Close your eyes. Imagine, if you will, a country whose only law is the whim of its leader, a leader so self-aggrandizing and delusional that he would ask his people to believe that even the country’s doves are patriotic enough to take a bullet for him.   A country that has installed mandatory loudspeakers in every home, loudspeakers that provide a constant barrage of propaganda and lies.  A country where anyone can be picked up off the street at end time and sent into the fields to perform hard labor.  A country where parents’ fear can overshadow the love they feel for a child.

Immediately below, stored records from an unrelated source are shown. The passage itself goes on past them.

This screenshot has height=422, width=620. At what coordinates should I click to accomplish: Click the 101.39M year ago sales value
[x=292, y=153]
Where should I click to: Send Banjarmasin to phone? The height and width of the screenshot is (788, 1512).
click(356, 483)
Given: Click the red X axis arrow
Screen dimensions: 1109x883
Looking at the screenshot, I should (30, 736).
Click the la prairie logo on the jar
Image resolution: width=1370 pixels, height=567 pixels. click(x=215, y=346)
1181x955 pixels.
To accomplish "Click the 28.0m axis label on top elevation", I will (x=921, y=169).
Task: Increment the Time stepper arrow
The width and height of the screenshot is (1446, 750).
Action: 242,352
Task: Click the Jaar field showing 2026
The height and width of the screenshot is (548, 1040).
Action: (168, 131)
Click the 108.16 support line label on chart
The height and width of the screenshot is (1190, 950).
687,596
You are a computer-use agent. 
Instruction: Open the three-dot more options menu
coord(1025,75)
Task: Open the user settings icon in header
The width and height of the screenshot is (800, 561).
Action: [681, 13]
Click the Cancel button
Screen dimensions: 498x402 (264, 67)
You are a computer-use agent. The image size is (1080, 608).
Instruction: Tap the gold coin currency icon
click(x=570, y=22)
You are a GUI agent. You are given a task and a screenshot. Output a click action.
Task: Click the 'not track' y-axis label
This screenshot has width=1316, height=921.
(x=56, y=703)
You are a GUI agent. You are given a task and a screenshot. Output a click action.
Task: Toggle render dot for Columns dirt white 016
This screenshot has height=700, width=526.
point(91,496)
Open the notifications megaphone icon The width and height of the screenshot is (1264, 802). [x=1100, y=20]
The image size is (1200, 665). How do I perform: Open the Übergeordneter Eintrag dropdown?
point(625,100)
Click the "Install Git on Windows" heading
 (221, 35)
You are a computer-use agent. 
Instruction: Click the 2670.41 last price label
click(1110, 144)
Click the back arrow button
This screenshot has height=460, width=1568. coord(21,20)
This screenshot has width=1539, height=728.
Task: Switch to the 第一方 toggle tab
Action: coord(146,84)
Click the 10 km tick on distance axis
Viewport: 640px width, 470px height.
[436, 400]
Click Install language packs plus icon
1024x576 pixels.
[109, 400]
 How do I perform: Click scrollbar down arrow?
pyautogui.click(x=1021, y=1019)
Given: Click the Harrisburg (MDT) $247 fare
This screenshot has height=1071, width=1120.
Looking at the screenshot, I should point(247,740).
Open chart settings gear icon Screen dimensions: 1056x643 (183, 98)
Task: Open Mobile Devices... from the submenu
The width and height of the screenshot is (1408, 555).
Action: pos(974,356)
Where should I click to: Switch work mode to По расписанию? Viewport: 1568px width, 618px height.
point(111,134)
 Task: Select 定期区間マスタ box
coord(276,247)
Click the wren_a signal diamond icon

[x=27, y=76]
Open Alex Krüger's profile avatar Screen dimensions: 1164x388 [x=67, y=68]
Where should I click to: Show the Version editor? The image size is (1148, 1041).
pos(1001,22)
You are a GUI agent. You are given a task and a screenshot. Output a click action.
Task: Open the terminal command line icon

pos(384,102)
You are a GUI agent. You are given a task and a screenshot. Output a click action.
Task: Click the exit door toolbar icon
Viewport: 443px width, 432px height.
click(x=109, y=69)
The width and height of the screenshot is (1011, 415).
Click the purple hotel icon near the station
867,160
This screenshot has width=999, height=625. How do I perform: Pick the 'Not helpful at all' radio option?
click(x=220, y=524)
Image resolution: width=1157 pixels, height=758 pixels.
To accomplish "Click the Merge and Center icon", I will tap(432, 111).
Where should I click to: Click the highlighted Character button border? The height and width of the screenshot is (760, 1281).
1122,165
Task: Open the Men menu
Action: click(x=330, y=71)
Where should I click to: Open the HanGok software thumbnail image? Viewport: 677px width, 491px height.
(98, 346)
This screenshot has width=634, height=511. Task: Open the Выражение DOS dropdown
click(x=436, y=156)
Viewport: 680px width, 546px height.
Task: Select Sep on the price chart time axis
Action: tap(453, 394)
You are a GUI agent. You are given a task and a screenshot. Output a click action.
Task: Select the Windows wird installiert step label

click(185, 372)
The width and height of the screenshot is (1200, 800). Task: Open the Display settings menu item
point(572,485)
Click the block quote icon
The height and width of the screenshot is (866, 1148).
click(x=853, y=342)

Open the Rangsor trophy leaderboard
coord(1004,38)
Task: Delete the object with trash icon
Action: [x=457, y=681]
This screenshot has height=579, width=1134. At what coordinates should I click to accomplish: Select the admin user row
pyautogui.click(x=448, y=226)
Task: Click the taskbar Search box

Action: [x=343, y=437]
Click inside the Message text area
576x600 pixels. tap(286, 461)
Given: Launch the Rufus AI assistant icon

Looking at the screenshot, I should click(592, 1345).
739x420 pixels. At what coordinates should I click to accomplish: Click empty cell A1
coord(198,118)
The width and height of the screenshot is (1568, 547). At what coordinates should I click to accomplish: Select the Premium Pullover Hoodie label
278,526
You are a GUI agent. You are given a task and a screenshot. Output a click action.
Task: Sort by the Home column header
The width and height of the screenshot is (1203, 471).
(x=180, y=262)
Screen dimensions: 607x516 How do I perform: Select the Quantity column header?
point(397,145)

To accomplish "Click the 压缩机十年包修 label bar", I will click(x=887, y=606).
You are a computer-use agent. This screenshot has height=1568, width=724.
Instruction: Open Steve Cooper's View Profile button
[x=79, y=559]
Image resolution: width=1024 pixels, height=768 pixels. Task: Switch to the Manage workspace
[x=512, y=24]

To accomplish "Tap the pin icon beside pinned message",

Welcome to Adam Johnson’s North Korea.

In an interview with Richard Powers, Johnson says the following:

“…North Korea is real.  And to read the agonizing accounts of its victims is like swallowing stones.  One of the striking things about these accounts is how much is missing–there’s often little emotion, reflection, or expressions of personal desire.  Which brings us back to trauma narratives, a hallmark of which is the way their narrators can get stuck in a kind of survival mode that takes precedence over voice, memory, and insight.  When life is about survival, rather than being human, people are less able to speak in terms of yearning, growth, discovery, change and so on.  How do you gain a deeper understanding of a person who’s been taught that expression is dangerous and that emotions can get you killed?  What do you do when the only person who can tell a story is the least able to do so? This is where the limits of nonfiction become visible.  And it’s where we must turn to fiction, which focuses on what deprivation does to identity, memory and basic humanity.”

The Orphan Master’s Son tells the story of the role of identity and memory and it’s affect on an individual’s humanity, as well as the collective humanity and identity of a nation.  Johnson weaves the tale of the incredible life Pak Jun Do and his trials as pseudo-orphan, kidnapper, soldier, state spy and later, master impersonator.

Love story, thriller, coming of age story, this book was EVERYTHING and has all the elements I look for in my literature:

  • lyrical prose
  • compelling and dynamic characters
  • strong narrative voice
  • inspiring plot and electric actions

The world Johnson creates is so bizarre, so cruel, so dangerous that it’s hard to look away. I especially loved the second half of the book, where Johnson drops a giant talent bomb on the reader and demonstrates his absolute command of narrative and voice.  Each character, each moment WORKS in a way I haven’t experienced in a piece in a long time. When it comes out in January, move The Orphan Master’s Son to the top of your “to read” pile!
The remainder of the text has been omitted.